[Begin Available data]
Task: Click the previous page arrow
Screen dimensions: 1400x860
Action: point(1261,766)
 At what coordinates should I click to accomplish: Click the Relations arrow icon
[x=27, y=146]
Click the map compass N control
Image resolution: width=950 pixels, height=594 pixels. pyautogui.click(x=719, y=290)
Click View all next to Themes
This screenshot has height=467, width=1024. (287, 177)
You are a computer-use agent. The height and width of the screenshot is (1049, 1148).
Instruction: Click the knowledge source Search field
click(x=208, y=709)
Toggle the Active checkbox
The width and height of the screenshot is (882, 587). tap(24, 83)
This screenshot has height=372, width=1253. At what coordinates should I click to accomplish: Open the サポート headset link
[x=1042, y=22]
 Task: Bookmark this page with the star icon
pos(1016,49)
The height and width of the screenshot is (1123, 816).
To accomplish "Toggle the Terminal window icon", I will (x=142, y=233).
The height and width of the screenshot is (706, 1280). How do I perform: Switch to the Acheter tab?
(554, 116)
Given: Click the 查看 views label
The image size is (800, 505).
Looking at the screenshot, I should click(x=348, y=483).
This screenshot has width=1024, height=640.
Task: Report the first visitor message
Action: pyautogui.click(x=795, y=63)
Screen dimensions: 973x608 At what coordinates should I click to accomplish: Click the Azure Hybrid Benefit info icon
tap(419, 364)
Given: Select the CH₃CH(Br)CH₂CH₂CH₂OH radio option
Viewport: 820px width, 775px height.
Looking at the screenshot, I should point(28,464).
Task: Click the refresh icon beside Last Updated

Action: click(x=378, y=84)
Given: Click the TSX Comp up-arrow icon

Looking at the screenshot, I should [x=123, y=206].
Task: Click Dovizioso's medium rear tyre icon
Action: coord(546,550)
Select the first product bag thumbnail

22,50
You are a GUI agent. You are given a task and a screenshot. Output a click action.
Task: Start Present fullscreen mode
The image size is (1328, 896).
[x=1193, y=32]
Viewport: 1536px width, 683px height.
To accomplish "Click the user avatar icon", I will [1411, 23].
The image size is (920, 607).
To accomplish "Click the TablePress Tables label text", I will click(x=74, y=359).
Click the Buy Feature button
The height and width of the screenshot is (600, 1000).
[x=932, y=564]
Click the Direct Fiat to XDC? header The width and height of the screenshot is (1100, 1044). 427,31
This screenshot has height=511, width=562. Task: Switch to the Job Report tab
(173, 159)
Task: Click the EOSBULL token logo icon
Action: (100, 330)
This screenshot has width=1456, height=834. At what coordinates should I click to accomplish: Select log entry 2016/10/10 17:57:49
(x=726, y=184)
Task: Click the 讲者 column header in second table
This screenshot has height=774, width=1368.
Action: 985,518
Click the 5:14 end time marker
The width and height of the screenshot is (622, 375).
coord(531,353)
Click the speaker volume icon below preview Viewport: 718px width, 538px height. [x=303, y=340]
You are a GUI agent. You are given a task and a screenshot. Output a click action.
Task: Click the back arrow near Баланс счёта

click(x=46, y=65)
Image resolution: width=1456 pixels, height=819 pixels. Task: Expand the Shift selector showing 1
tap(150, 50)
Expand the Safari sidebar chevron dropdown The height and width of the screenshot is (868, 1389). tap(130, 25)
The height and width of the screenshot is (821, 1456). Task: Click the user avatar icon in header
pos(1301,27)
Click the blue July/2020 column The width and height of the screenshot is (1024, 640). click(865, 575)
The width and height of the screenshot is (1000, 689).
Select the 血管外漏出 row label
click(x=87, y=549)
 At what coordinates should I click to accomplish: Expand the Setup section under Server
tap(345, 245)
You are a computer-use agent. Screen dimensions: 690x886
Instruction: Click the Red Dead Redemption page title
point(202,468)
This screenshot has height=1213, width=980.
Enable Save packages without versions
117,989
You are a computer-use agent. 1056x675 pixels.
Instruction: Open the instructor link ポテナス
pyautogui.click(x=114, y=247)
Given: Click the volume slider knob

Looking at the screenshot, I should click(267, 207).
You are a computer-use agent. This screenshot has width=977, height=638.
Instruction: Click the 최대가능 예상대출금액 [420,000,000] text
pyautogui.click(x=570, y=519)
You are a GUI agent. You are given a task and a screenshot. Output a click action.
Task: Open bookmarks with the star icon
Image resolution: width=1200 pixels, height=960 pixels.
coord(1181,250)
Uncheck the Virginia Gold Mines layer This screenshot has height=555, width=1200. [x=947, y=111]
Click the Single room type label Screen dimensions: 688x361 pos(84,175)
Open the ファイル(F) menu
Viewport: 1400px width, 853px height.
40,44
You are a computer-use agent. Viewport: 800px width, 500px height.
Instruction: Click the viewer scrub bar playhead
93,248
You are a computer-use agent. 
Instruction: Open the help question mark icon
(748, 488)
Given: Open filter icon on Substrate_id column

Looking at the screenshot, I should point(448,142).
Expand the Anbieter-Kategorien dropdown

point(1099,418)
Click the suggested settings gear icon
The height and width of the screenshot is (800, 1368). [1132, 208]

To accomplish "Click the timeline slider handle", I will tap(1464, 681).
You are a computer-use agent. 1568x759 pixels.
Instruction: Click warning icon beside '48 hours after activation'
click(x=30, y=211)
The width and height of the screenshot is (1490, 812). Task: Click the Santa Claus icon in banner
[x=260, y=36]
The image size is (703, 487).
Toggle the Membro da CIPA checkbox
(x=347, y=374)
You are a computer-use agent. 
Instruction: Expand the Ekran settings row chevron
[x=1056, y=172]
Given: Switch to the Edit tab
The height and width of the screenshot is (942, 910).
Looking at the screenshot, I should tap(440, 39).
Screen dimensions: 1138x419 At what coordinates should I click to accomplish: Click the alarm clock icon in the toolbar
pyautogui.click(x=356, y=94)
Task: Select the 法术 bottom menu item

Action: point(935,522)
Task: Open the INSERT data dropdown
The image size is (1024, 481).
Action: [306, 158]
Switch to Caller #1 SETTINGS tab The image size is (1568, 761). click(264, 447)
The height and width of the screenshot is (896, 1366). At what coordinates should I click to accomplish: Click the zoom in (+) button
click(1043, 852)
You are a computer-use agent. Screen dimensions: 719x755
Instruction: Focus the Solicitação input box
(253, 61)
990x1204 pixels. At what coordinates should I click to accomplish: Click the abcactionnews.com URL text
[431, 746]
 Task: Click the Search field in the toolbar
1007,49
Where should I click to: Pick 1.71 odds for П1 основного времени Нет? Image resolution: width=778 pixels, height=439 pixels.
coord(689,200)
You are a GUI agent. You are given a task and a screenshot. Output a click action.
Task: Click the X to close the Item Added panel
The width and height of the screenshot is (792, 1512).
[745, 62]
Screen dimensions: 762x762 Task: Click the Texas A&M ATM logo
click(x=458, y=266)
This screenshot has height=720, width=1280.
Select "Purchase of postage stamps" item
[End Available data]
Directions — Lay out every line of the records above as a Markdown table with two columns, Row and Line, numbering the rows and leaving out blank lines.

Solution to the exercise —
| Row | Line |
|---|---|
| 1 | Task: Click the previous page arrow |
| 2 | Screen dimensions: 1400x860 |
| 3 | Action: point(1261,766) |
| 4 |  At what coordinates should I click to accomplish: Click the Relations arrow icon |
| 5 | [x=27, y=146] |
| 6 | Click the map compass N control |
| 7 | Image resolution: width=950 pixels, height=594 pixels. pyautogui.click(x=719, y=290) |
| 8 | Click View all next to Themes |
| 9 | This screenshot has height=467, width=1024. (287, 177) |
| 10 | You are a computer-use agent. The height and width of the screenshot is (1049, 1148). |
| 11 | Instruction: Click the knowledge source Search field |
| 12 | click(x=208, y=709) |
| 13 | Toggle the Active checkbox |
| 14 | The width and height of the screenshot is (882, 587). tap(24, 83) |
| 15 | This screenshot has height=372, width=1253. At what coordinates should I click to accomplish: Open the サポート headset link |
| 16 | [x=1042, y=22] |
| 17 |  Task: Bookmark this page with the star icon |
| 18 | pos(1016,49) |
| 19 | The height and width of the screenshot is (1123, 816). |
| 20 | To accomplish "Toggle the Terminal window icon", I will (x=142, y=233). |
| 21 | The height and width of the screenshot is (706, 1280). How do I perform: Switch to the Acheter tab? |
| 22 | (554, 116) |
| 23 | Given: Click the 查看 views label |
| 24 | The image size is (800, 505). |
| 25 | Looking at the screenshot, I should click(x=348, y=483). |
| 26 | This screenshot has width=1024, height=640. |
| 27 | Task: Report the first visitor message |
| 28 | Action: pyautogui.click(x=795, y=63) |
| 29 | Screen dimensions: 973x608 At what coordinates should I click to accomplish: Click the Azure Hybrid Benefit info icon |
| 30 | tap(419, 364) |
| 31 | Given: Select the CH₃CH(Br)CH₂CH₂CH₂OH radio option |
| 32 | Viewport: 820px width, 775px height. |
| 33 | Looking at the screenshot, I should point(28,464). |
| 34 | Task: Click the refresh icon beside Last Updated |
| 35 | Action: click(x=378, y=84) |
| 36 | Given: Click the TSX Comp up-arrow icon |
| 37 | Looking at the screenshot, I should [x=123, y=206]. |
| 38 | Task: Click Dovizioso's medium rear tyre icon |
| 39 | Action: coord(546,550) |
| 40 | Select the first product bag thumbnail |
| 41 | 22,50 |
| 42 | You are a GUI agent. You are given a task and a screenshot. Output a click action. |
| 43 | Task: Start Present fullscreen mode |
| 44 | The image size is (1328, 896). |
| 45 | [x=1193, y=32] |
| 46 | Viewport: 1536px width, 683px height. |
| 47 | To accomplish "Click the user avatar icon", I will [1411, 23]. |
| 48 | The image size is (920, 607). |
| 49 | To accomplish "Click the TablePress Tables label text", I will click(x=74, y=359). |
| 50 | Click the Buy Feature button |
| 51 | The height and width of the screenshot is (600, 1000). |
| 52 | [x=932, y=564] |
| 53 | Click the Direct Fiat to XDC? header The width and height of the screenshot is (1100, 1044). 427,31 |
| 54 | This screenshot has height=511, width=562. Task: Switch to the Job Report tab |
| 55 | (173, 159) |
| 56 | Task: Click the EOSBULL token logo icon |
| 57 | Action: (100, 330) |
| 58 | This screenshot has width=1456, height=834. At what coordinates should I click to accomplish: Select log entry 2016/10/10 17:57:49 |
| 59 | (x=726, y=184) |
| 60 | Task: Click the 讲者 column header in second table |
| 61 | This screenshot has height=774, width=1368. |
| 62 | Action: 985,518 |
| 63 | Click the 5:14 end time marker |
| 64 | The width and height of the screenshot is (622, 375). |
| 65 | coord(531,353) |
| 66 | Click the speaker volume icon below preview Viewport: 718px width, 538px height. [x=303, y=340] |
| 67 | You are a GUI agent. You are given a task and a screenshot. Output a click action. |
| 68 | Task: Click the back arrow near Баланс счёта |
| 69 | click(x=46, y=65) |
| 70 | Image resolution: width=1456 pixels, height=819 pixels. Task: Expand the Shift selector showing 1 |
| 71 | tap(150, 50) |
| 72 | Expand the Safari sidebar chevron dropdown The height and width of the screenshot is (868, 1389). tap(130, 25) |
| 73 | The height and width of the screenshot is (821, 1456). Task: Click the user avatar icon in header |
| 74 | pos(1301,27) |
| 75 | Click the blue July/2020 column The width and height of the screenshot is (1024, 640). click(865, 575) |
| 76 | The width and height of the screenshot is (1000, 689). |
| 77 | Select the 血管外漏出 row label |
| 78 | click(x=87, y=549) |
| 79 |  At what coordinates should I click to accomplish: Expand the Setup section under Server |
| 80 | tap(345, 245) |
| 81 | You are a computer-use agent. Screen dimensions: 690x886 |
| 82 | Instruction: Click the Red Dead Redemption page title |
| 83 | point(202,468) |
| 84 | This screenshot has height=1213, width=980. |
| 85 | Enable Save packages without versions |
| 86 | 117,989 |
| 87 | You are a computer-use agent. 1056x675 pixels. |
| 88 | Instruction: Open the instructor link ポテナス |
| 89 | pyautogui.click(x=114, y=247) |
| 90 | Given: Click the volume slider knob |
| 91 | Looking at the screenshot, I should click(267, 207). |
| 92 | You are a computer-use agent. This screenshot has width=977, height=638. |
| 93 | Instruction: Click the 최대가능 예상대출금액 [420,000,000] text |
| 94 | pyautogui.click(x=570, y=519) |
| 95 | You are a GUI agent. You are given a task and a screenshot. Output a click action. |
| 96 | Task: Open bookmarks with the star icon |
| 97 | Image resolution: width=1200 pixels, height=960 pixels. |
| 98 | coord(1181,250) |
| 99 | Uncheck the Virginia Gold Mines layer This screenshot has height=555, width=1200. [x=947, y=111] |
| 100 | Click the Single room type label Screen dimensions: 688x361 pos(84,175) |
| 101 | Open the ファイル(F) menu |
| 102 | Viewport: 1400px width, 853px height. |
| 103 | 40,44 |
| 104 | You are a computer-use agent. Viewport: 800px width, 500px height. |
| 105 | Instruction: Click the viewer scrub bar playhead |
| 106 | 93,248 |
| 107 | You are a computer-use agent.  |
| 108 | Instruction: Open the help question mark icon |
| 109 | (748, 488) |
| 110 | Given: Open filter icon on Substrate_id column |
| 111 | Looking at the screenshot, I should point(448,142). |
| 112 | Expand the Anbieter-Kategorien dropdown |
| 113 | point(1099,418) |
| 114 | Click the suggested settings gear icon |
| 115 | The height and width of the screenshot is (800, 1368). [1132, 208] |
| 116 | To accomplish "Click the timeline slider handle", I will tap(1464, 681). |
| 117 | You are a computer-use agent. 1568x759 pixels. |
| 118 | Instruction: Click warning icon beside '48 hours after activation' |
| 119 | click(x=30, y=211) |
| 120 | The width and height of the screenshot is (1490, 812). Task: Click the Santa Claus icon in banner |
| 121 | [x=260, y=36] |
| 122 | The image size is (703, 487). |
| 123 | Toggle the Membro da CIPA checkbox |
| 124 | (x=347, y=374) |
| 125 | You are a computer-use agent.  |
| 126 | Instruction: Expand the Ekran settings row chevron |
| 127 | [x=1056, y=172] |
| 128 | Given: Switch to the Edit tab |
| 129 | The height and width of the screenshot is (942, 910). |
| 130 | Looking at the screenshot, I should tap(440, 39). |
| 131 | Screen dimensions: 1138x419 At what coordinates should I click to accomplish: Click the alarm clock icon in the toolbar |
| 132 | pyautogui.click(x=356, y=94) |
| 133 | Task: Select the 法术 bottom menu item |
| 134 | Action: point(935,522) |
| 135 | Task: Open the INSERT data dropdown |
| 136 | The image size is (1024, 481). |
| 137 | Action: [306, 158] |
| 138 | Switch to Caller #1 SETTINGS tab The image size is (1568, 761). click(264, 447) |
| 139 | The height and width of the screenshot is (896, 1366). At what coordinates should I click to accomplish: Click the zoom in (+) button |
| 140 | click(1043, 852) |
| 141 | You are a computer-use agent. Screen dimensions: 719x755 |
| 142 | Instruction: Focus the Solicitação input box |
| 143 | (253, 61) |
| 144 | 990x1204 pixels. At what coordinates should I click to accomplish: Click the abcactionnews.com URL text |
| 145 | [431, 746] |
| 146 |  Task: Click the Search field in the toolbar |
| 147 | 1007,49 |
| 148 | Where should I click to: Pick 1.71 odds for П1 основного времени Нет? Image resolution: width=778 pixels, height=439 pixels. |
| 149 | coord(689,200) |
| 150 | You are a GUI agent. You are given a task and a screenshot. Output a click action. |
| 151 | Task: Click the X to close the Item Added panel |
| 152 | The width and height of the screenshot is (792, 1512). |
| 153 | [745, 62] |
| 154 | Screen dimensions: 762x762 Task: Click the Texas A&M ATM logo |
| 155 | click(x=458, y=266) |
| 156 | This screenshot has height=720, width=1280. |
| 157 | Select "Purchase of postage stamps" item |